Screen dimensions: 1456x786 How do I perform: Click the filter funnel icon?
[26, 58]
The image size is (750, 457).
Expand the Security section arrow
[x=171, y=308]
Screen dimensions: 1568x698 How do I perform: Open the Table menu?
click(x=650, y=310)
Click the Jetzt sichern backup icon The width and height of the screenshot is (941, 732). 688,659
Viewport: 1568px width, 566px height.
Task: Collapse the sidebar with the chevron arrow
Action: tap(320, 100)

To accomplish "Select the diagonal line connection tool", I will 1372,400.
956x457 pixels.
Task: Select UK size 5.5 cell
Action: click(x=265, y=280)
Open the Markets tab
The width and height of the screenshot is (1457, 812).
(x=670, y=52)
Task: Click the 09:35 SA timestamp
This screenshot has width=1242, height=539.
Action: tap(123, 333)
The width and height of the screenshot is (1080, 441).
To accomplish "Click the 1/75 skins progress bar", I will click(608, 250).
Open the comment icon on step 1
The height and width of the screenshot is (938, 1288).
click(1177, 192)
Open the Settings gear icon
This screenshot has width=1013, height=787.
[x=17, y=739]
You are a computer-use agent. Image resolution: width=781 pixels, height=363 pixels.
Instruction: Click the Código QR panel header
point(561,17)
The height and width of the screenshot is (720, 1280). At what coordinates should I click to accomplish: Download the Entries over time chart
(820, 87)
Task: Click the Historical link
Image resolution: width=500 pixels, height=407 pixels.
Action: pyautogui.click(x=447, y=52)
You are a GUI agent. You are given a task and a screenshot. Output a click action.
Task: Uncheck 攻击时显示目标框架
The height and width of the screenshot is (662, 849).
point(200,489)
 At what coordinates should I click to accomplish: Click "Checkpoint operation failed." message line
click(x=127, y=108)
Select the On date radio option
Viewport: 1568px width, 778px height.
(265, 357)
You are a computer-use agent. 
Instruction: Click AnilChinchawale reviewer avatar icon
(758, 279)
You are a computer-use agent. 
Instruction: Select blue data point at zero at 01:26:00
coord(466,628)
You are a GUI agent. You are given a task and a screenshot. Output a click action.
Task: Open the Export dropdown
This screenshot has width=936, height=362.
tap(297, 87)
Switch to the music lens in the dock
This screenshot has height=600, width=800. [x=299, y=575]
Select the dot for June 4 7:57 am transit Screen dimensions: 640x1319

■ ■ ■ ■ ■

◆ Aim of the exercise:
In full and without change, transcribe every line of the records above.

◆ Answer box:
Screen dimensions: 1456x786 How do I perform: Click the filter funnel icon?
[26, 58]
The image size is (750, 457).
Expand the Security section arrow
[x=171, y=308]
Screen dimensions: 1568x698 How do I perform: Open the Table menu?
click(x=650, y=310)
Click the Jetzt sichern backup icon The width and height of the screenshot is (941, 732). 688,659
Viewport: 1568px width, 566px height.
Task: Collapse the sidebar with the chevron arrow
Action: tap(320, 100)

To accomplish "Select the diagonal line connection tool", I will 1372,400.
956x457 pixels.
Task: Select UK size 5.5 cell
Action: click(x=265, y=280)
Open the Markets tab
The width and height of the screenshot is (1457, 812).
(x=670, y=52)
Task: Click the 09:35 SA timestamp
This screenshot has width=1242, height=539.
Action: tap(123, 333)
The width and height of the screenshot is (1080, 441).
To accomplish "Click the 1/75 skins progress bar", I will click(608, 250).
Open the comment icon on step 1
The height and width of the screenshot is (938, 1288).
click(1177, 192)
Open the Settings gear icon
This screenshot has width=1013, height=787.
[x=17, y=739]
You are a computer-use agent. Image resolution: width=781 pixels, height=363 pixels.
Instruction: Click the Código QR panel header
point(561,17)
The height and width of the screenshot is (720, 1280). At what coordinates should I click to accomplish: Download the Entries over time chart
(820, 87)
Task: Click the Historical link
Image resolution: width=500 pixels, height=407 pixels.
Action: pyautogui.click(x=447, y=52)
You are a GUI agent. You are given a task and a screenshot. Output a click action.
Task: Uncheck 攻击时显示目标框架
The height and width of the screenshot is (662, 849).
point(200,489)
 At what coordinates should I click to accomplish: Click "Checkpoint operation failed." message line
click(x=127, y=108)
Select the On date radio option
Viewport: 1568px width, 778px height.
(265, 357)
You are a computer-use agent. 
Instruction: Click AnilChinchawale reviewer avatar icon
(758, 279)
You are a computer-use agent. 
Instruction: Select blue data point at zero at 01:26:00
coord(466,628)
You are a GUI agent. You are given a task and a screenshot. Output a click action.
Task: Open the Export dropdown
This screenshot has width=936, height=362.
tap(297, 87)
Switch to the music lens in the dock
This screenshot has height=600, width=800. [x=299, y=575]
Select the dot for June 4 7:57 am transit Screen dimensions: 640x1319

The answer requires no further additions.